The following notebooks are provided:
- 📘
01_Wavelet_Estimation_Well_NO_15_9_19_BT2.ipynb
: This notebook demonstrates the procedure for extracting a statistical wavelet estimate along the Well NO 15-9 19 BT2 fence. This wavelet is subsequently utilized in the inversion step. - 📘
02_Wavelet_Estimation_Well_NO_15_9_19_A.ipynb
: This notebook demonstrates the procedure for extracting a statistical wavelet estimate along the Well NO 15-9 19 A fence. This wavelet is subsequently utilized in the inversion step. - 📘
03_Benchmark_Inversion_Synthetic_Well_NO_15_9_19_BT2.ipynb
: This notebook conducts a benchmark of the method using a synthetic gather constructed from the well log information of well NO 15-9 19 BT2. - 📘
04_Benchmark_Inversion_Synthetic_Well_NO_15_9_19_A.ipynb
: This notebook conducts a benchmark of the method using a synthetic gather constructed from the well log information of well NO 15-9 19 A. - 📘
05_Inversion_Well_NO_15_9_19_BT2.ipynb
: This notebook presents the inversion results obtained just on the well 15-9 19 BT2.. - 📘
06_Inversion_Well_NO_15_9_19_A.ipynb
: This notebook presents the inversion results obtained just on well NO 15-9 19 A. - 📘
07_Inversion_Fence_Well_NO_15_9_19_BT2.ipynb
: This notebook presents the inversion results obtained along the 2D fence of well NO 15-9 19 BT2. - 📘
08_Inversion_Fence_Well_NO_15_9_19_A.ipynb
: This notebook presents the inversion results obtained along the 2D fence of well NO 15-9 19 A. - 📘
09_Inversion_Fence_Well_NO_15_9_19_BT2_stacking_wells.ipynb
: This notebook presents the inversion results obtained along the 2D fence using the well logs from NO 15-9 19 BT2 and NO 15-9 19 A for the training. - 📘
10_Inversion_Fence_Well_NO_15_9_19_A_stacking_wells.ipynb
: This notebook presents the inversion results obtained along the 2D fence using the well logs from NO 15-9 19 BT2 and NO 15-9 19 A for the training. - 📘
11_Inversion_3D.ipynb
: This notebook presents the inversion in 3D.

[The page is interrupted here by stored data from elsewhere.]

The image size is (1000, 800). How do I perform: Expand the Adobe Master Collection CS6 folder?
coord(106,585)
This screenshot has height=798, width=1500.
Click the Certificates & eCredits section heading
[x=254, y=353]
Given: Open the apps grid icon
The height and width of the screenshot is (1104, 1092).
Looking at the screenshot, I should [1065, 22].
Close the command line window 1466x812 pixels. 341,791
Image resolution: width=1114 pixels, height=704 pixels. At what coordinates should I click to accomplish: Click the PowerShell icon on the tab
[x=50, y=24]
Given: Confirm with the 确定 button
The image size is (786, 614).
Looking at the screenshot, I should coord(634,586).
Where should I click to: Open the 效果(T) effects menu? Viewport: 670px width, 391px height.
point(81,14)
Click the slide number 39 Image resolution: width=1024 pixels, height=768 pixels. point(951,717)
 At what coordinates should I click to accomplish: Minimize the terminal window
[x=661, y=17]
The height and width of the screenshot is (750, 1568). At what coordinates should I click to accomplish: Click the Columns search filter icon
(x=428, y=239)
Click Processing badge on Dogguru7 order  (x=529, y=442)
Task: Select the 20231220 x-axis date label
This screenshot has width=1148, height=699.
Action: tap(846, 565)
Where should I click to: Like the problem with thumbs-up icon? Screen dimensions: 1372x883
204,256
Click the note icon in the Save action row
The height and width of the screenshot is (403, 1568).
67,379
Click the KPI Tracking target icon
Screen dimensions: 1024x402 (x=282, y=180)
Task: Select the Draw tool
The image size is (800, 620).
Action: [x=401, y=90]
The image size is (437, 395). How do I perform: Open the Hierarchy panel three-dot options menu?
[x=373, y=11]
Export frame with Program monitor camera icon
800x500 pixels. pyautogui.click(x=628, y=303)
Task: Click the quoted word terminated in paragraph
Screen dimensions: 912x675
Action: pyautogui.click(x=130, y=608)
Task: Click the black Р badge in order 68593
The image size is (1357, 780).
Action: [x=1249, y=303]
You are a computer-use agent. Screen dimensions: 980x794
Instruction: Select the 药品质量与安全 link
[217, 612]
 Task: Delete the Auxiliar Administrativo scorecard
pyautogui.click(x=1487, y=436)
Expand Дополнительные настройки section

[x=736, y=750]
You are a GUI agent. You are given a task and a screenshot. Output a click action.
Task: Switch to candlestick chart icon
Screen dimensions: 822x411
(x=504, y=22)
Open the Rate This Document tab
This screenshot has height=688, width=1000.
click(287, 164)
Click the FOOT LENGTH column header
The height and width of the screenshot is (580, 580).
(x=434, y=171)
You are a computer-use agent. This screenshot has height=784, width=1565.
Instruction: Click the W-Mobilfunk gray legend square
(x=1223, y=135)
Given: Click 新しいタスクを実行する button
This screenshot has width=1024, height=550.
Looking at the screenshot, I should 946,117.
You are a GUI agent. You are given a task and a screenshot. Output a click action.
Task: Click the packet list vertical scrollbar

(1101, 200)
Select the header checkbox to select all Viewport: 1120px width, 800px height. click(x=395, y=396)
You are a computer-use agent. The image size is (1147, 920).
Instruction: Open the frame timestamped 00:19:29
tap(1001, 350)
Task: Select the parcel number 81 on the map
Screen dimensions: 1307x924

To ensure reproducibility of the results, we suggest using the environment.yml
file when creating an environment.
Simply run:
./install_env.sh
It will take some time, if at the end you see the word Done!
on your terminal you are ready to go. Αctivate the environment by typing:
conda activate seis2rock
After that you can simply install your package: (double check your new environment is active to proceed as follows)
pip install .
or in developer mode:
pip install -e .
Note
All experiments have been carried on a Intel(R) Xeon(R) W-2245 CPU @ 3.90GHz equipped with a single NVIDIA Quadro RTX 4000 GPU. Different environment configurations may be required for different combinations of workstation and GPU.